What you should do: Leaving out all pictures, copy the lines below exactly, from the line with "You are a computer-use agent." to the last line, both ends included.

Records for processing START

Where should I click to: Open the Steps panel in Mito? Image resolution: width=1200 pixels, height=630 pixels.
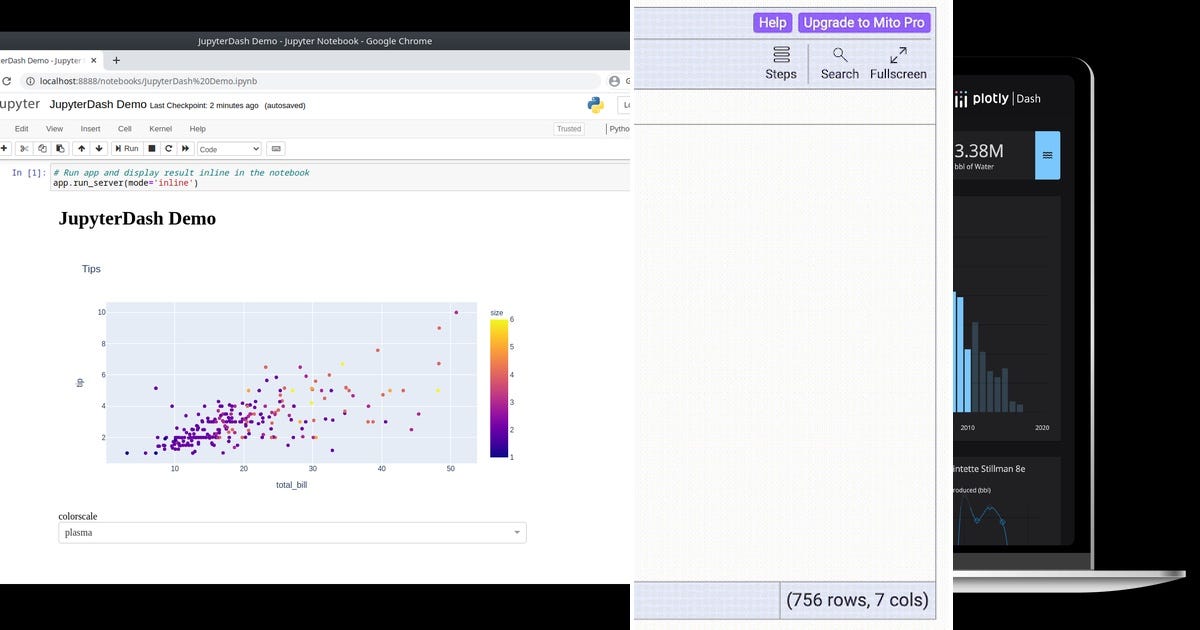781,62
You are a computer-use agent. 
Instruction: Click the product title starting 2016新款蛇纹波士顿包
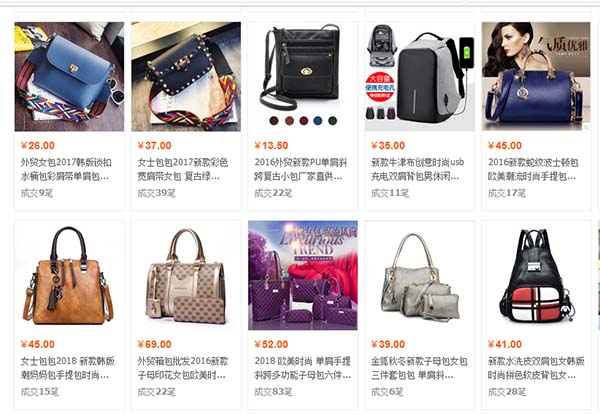click(533, 169)
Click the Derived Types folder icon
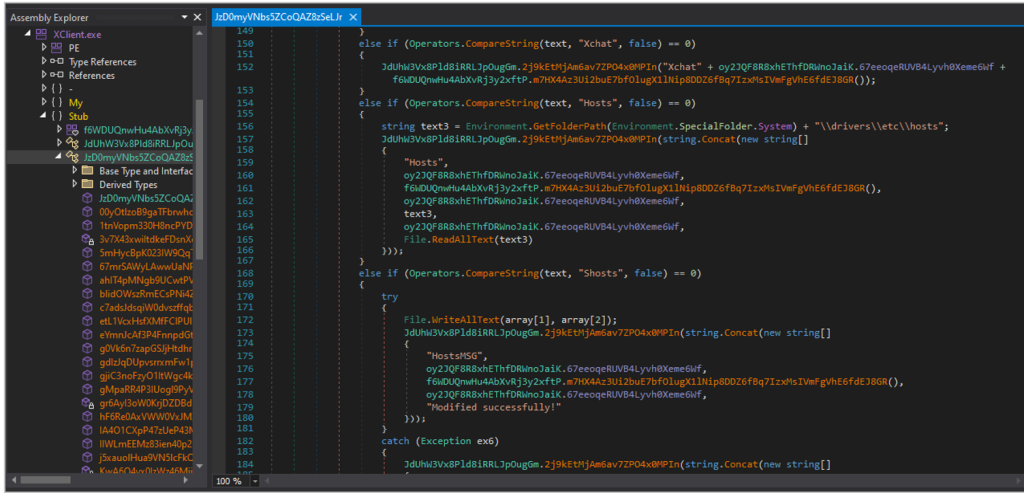The width and height of the screenshot is (1024, 493). tap(86, 185)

Records for processing END

Your response:
You are a computer-use agent. 
Instruction: Click the product title starting 2016新款蛇纹波士顿包
click(533, 169)
Click the Derived Types folder icon
The width and height of the screenshot is (1024, 493). tap(86, 185)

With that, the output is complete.